Des milliers de Gabonais ont déjà défilé devant le cercueil d’Omar Bongo, exposé au palais présidentiel, alors que le gouvernement et l’opposition ont commencé à préparer l’élection de son successeur.
Informé de la venue de son prédécesseur, Nicolas Sarkozy lui a proposé de faire partie de la délégation française. Finalement, les deux hommes ne voyageront pas dans le même avion, « pour des raisons techniques » selon l’entourage de Jacques Chirac. L’autre « ex », Valéry Giscard d’Estaing, n’était quant à lui pas vraiment le bienvenu.
La semaine dernière, il a accusé Jacques Chirac d’avoir bénéficié de financements d’Omar Bongo pour sa campagne présidentielle de 1981.Des propos « dénués de tout fondement », a assuré l’intéressé.
Nicolas Sarkozy sera également accompagné à Libreville par le ministre des Affaires étrangères, Bernard Kouchner, et le secrétaire d’Etat à la Coopération Alain Joyandet. Si Omar Bongo est une figure historique de la très contestée Françafrique, le président français ne pouvait guère ne pas se rendre au Gabon.

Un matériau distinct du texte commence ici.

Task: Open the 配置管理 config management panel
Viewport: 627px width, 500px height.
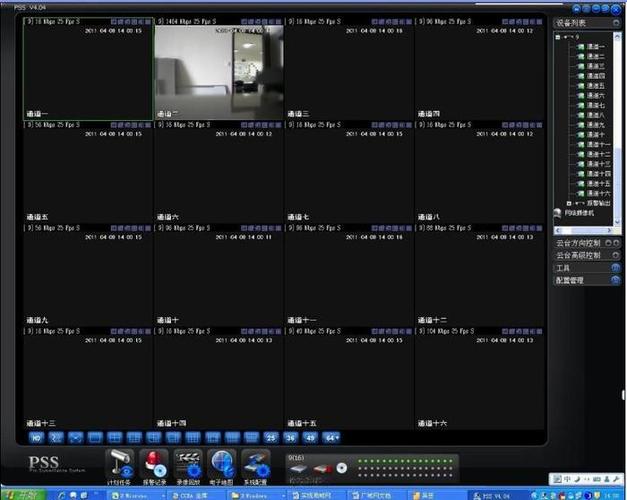Action: (x=616, y=280)
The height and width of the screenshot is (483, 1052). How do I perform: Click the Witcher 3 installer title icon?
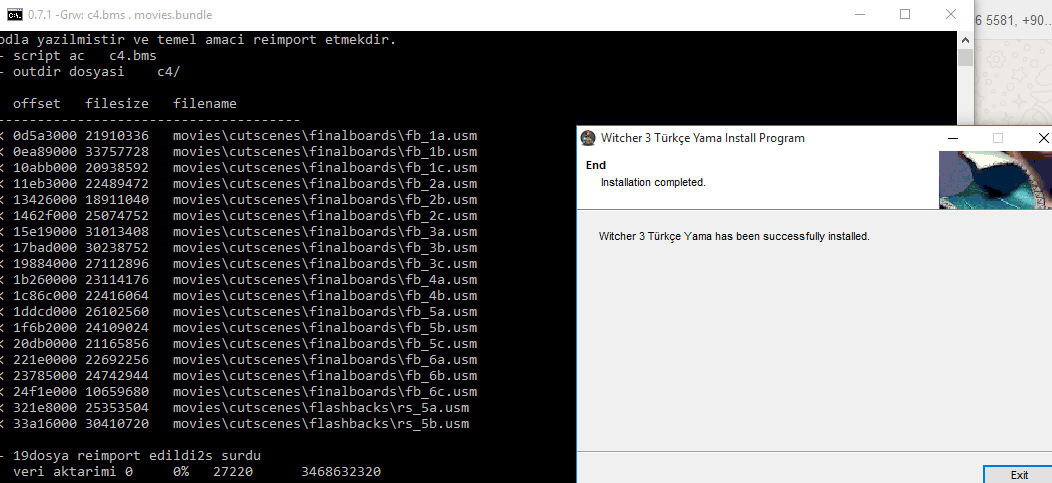588,138
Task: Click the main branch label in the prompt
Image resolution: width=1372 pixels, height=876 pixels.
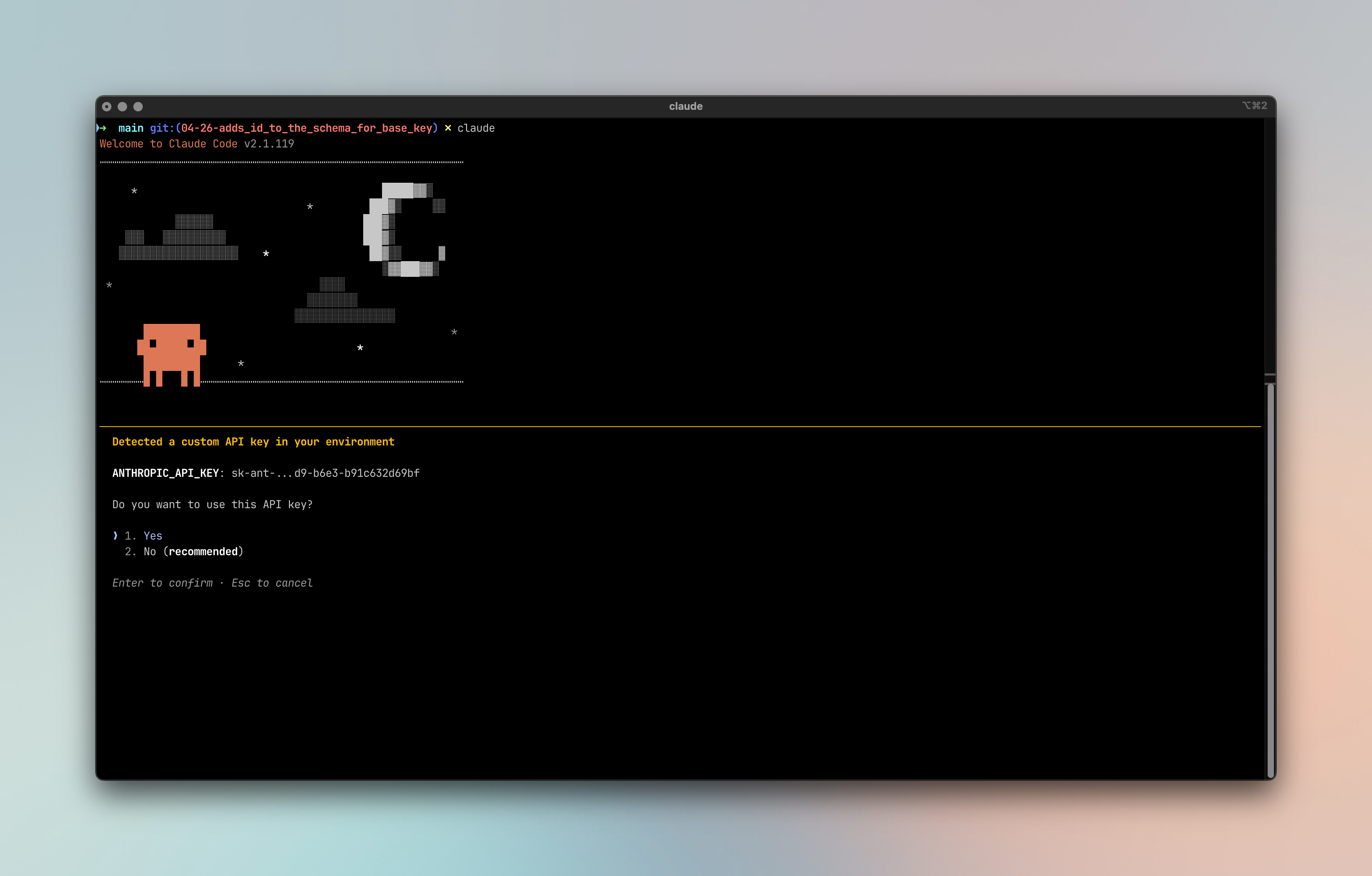Action: [131, 128]
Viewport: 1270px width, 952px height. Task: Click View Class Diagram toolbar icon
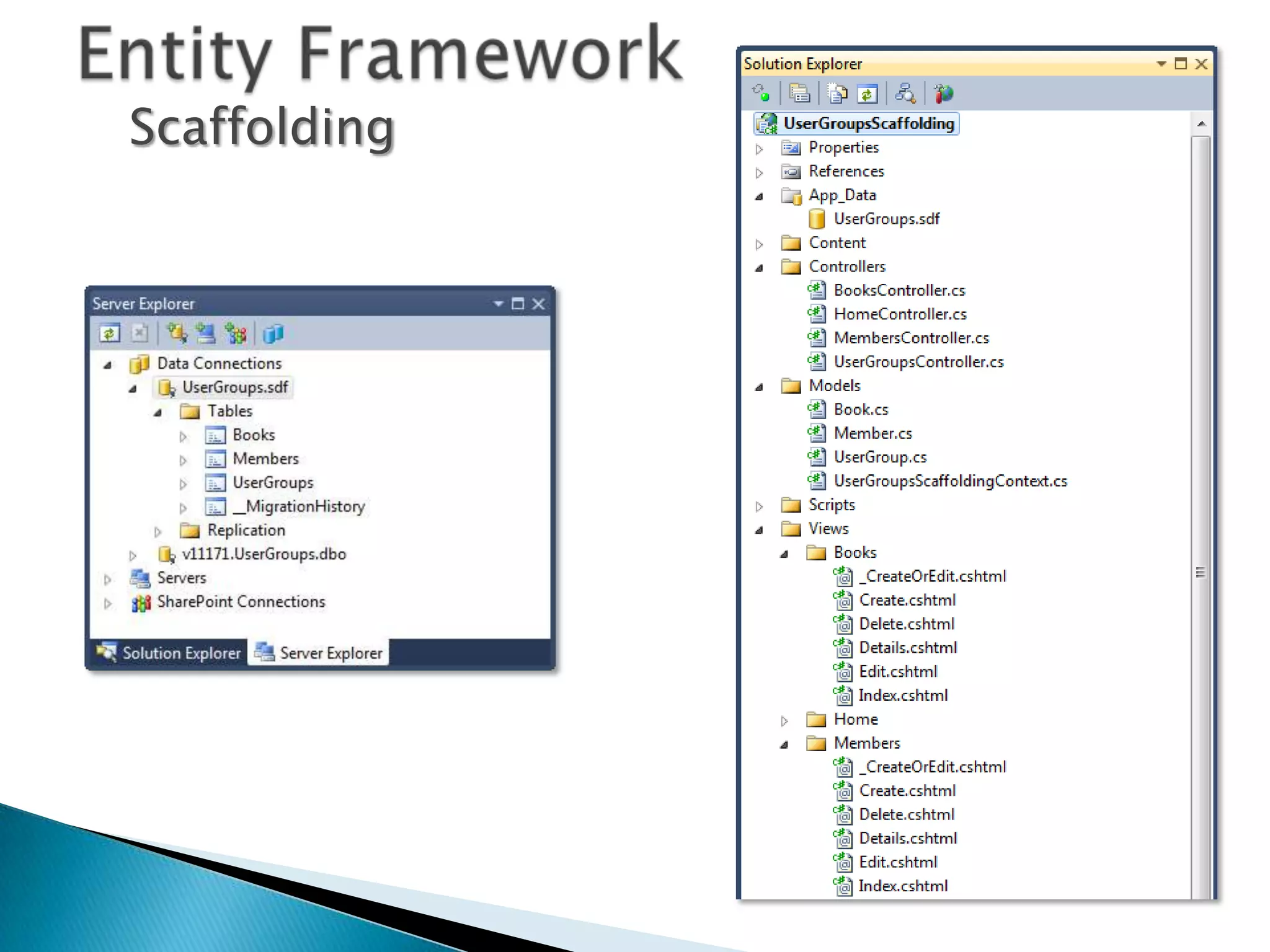905,94
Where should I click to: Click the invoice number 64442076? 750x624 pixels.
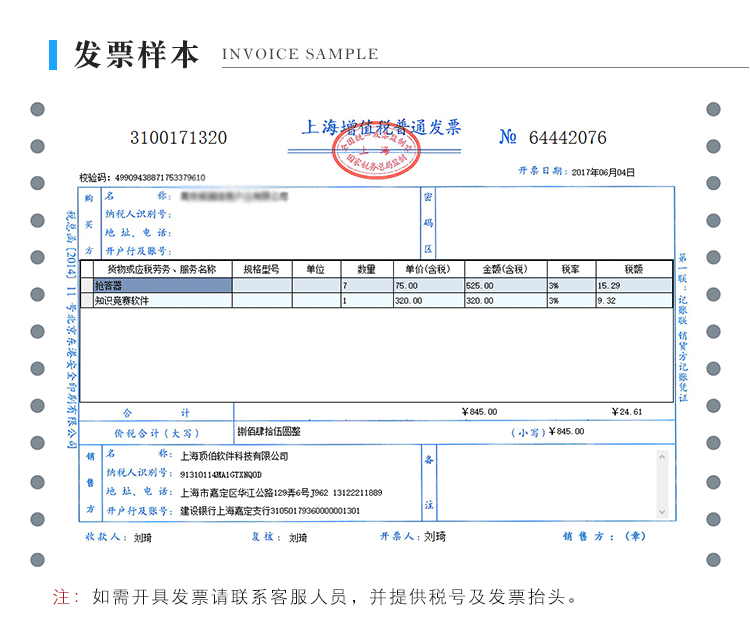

« Difficile de ne pas y aller » alors que de nombreux chefs d’Etat africains feront le déplacement pour ces obsèques, soulignait récemment un proche de Nicolas Sarkozy. En 2001, Jacques Chirac ne s’était pas rendu à l’enterrement de l’ancien président du Sénégal Léopold Sédar Senghor. Son absence lui avait été ensuite amèrement reprochée en Afrique.